E’ l’unico corpo femminile che si vede nel documentario Miesten vuoro (I vapori della vita, 2010) di Joonas Berghäll e Mika Hotakainen, visto ieri a Roma alla Casa del Cinema, nell’ambito della Rassegna “Il mese del documentario” curata dall’Associazione Documentaristi Italiani.
E se non sbaglio, è l’unica interazione eterosessuata, anche se di donne gli uomini parleranno. Il resto mette in scena corpi di uomini finlandesi dalle proporzioni raramente canoniche ma del tutto quotidiane che fanno la sauna, con il contrappunto di scene naturali di terrificante ampiezza e bellezza. Questi corpi maschili si raccontano dentro saune vere e proprie, ma anche all’interno di roulotte, trattori, macchine arrangiate con il minimo per trasformarle in sauna: stufetta con pietre roventi, catino e bacinella d’acqua. Persino una cabina telefonica può diventare una sauna.

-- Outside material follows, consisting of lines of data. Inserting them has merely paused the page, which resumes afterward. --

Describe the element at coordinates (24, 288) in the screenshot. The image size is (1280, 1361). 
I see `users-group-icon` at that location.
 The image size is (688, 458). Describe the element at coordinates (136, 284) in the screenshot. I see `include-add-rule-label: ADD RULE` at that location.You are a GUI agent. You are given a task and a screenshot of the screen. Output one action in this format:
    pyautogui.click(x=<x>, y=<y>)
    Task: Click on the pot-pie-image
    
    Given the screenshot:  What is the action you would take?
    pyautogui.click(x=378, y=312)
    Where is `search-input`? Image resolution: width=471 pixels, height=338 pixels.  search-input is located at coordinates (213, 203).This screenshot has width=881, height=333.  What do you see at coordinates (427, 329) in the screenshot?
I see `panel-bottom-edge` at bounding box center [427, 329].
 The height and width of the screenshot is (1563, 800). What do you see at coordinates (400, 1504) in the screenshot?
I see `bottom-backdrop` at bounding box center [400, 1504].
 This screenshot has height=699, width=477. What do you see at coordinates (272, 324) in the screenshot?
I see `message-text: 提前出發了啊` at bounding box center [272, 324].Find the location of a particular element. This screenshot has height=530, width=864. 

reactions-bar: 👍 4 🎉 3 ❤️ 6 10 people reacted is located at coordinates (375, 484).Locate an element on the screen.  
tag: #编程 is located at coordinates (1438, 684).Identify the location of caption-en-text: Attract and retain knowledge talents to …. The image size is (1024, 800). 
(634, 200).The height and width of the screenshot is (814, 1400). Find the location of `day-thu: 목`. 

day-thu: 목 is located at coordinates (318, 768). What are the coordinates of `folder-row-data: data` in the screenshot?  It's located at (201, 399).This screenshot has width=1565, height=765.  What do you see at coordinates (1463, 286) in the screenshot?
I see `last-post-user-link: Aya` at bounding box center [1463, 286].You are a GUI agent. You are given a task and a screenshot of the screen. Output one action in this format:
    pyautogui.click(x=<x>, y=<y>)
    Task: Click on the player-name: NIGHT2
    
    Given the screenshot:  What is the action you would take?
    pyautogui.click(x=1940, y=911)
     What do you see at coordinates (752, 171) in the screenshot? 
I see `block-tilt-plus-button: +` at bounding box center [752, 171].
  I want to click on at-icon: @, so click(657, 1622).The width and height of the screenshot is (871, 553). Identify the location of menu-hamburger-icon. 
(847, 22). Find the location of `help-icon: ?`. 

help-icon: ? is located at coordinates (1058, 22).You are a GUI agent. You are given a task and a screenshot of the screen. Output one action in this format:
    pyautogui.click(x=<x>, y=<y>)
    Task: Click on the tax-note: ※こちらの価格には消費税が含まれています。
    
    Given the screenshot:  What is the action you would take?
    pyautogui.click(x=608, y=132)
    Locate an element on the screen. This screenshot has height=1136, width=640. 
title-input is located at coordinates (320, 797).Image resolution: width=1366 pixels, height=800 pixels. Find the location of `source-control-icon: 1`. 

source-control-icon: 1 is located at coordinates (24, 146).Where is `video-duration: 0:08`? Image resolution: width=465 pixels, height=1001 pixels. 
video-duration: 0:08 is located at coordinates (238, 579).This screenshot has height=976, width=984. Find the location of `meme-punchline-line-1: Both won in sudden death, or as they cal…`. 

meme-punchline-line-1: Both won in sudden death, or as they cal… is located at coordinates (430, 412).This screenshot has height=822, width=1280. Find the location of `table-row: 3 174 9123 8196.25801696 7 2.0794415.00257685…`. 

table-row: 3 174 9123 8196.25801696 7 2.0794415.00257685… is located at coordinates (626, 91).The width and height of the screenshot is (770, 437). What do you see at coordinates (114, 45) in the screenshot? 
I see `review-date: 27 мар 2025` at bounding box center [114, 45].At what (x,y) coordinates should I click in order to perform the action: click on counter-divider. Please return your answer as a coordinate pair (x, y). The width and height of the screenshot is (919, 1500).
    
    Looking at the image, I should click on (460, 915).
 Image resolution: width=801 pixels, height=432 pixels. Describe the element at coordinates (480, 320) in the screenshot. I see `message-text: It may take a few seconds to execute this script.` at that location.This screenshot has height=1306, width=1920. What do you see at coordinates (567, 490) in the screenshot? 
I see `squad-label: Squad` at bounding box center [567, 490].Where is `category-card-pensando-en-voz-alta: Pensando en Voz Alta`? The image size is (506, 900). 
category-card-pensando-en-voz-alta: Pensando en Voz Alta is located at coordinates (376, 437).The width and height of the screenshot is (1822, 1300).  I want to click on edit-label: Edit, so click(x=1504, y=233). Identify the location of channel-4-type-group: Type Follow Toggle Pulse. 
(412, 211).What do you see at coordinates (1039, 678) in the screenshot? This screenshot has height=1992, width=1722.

Affrontano l’emozione di uno svelamento coraggioso su temi come la paternità, la relazione con la donna, il coraggio e la debolezza, il dolore dell’assenza e della solitudine, la violenza, la caduta ed il riscatto, l’importanza di un’amicizia con un orso persino.
Corpi che stanno uno accanto all’altro, gomito a gomito e che a volte si prendono cura l’uno dell’altro, ma sicuramente sono colti nel momento della condivisione di storie di vita personale.
Immaginarmi parte ed attore di una tale pratica di confidenza corporea e autobiografica mi sembra un elemento di impagabile civiltà, che mi sembra manchi nella cultura italiana. Ho anche commentato con gli amici con cui sono andato a vedere il film, che mi sembrava un popolo molto avanzato questo finlandese, che era riuscito a fare un documentario con uomini che si lasciano riprendere nudi mentre fanno autocoscienza su temi di delicatissima vulnerabilità. Infine, ho ancora l’impressione di aver assistito a qualcosa che si articolava con un senso dell’umorismo completamente diverso dal mio, ma la cui presenza era ipotizzabile da alcuni accostamenti che non potevano che essere ironici.
In certi momenti ho pensato che disgusto, oppure giudizio, oppure desiderio, fosse solo negli occhi di chi guardava (me compreso) un tale spettacolo di intimità maschile. Gli uomini ritratti nel documentario sembravano mostrare solo presenza, ascolto, cura di sé e dell’altro.